At the outset the Deputy should note that wealth can be taxed in a variety of ways, some of which are already in place in Ireland. Capital Gains Tax (CGT) and Capital Acquisitions Tax (CAT) are, in effect, taxes on wealth, in that they are levied on an individual or company on the disposal of an asset (CGT) or the acquisition of an asset through gift or inheritance (CAT). Deposit Interest Retention Tax (DIRT) is charged at 33%, with limited exemptions, on interest earned on deposit accounts. Local Property Tax (LPT) introduced in 2013 and recently amended is a tax based on the market value of residential properties.

In order to estimate the potential revenue from a wealth tax, it would first be necessary to identify the wealth held by individuals. I am informed by the Revenue Commissioners that they currently have no statistical basis for compiling estimates in relation to a potential wealth tax. Although an individual's assets and liabilities are declared to the Revenue in a number of specific circumstances (for example, after a death), this information is not a complete measure of financial assets in the State, nor is it recorded in a manner that would allow analysis of the implications of an overarching wealth based tax.

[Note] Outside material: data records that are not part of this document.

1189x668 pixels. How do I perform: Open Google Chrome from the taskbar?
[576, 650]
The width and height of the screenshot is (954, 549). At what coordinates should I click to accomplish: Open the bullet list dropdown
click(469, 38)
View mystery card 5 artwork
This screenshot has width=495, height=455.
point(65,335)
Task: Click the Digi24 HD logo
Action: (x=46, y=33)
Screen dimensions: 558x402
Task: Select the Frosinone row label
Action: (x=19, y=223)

Therefore I cannot provide you with what the estimated yield from a 1% levy applied to wealth in excess of €1m for a single adult, or for a couple.

I note the recent ESRI report that the Deputy refers to which examines the issue of a wealth tax. What is clear from this report is that in order for a wealth tax to raise a significant amount of revenue it would have to contain few exemptions and apply from a relatively low level of wealth. For instance in order to raise the €248m referred to in the question there would be a need to include principal private residences, farms, businesses and pensions. This would therefore include a lot of illiquid assets which would be subject to annual taxation. The report also notes that the use of exemptions has the potential to create distortionary effects on how people save.

The Government has no plans to introduce a wealth tax, although all taxes and potential taxation options are of course constantly reviewed.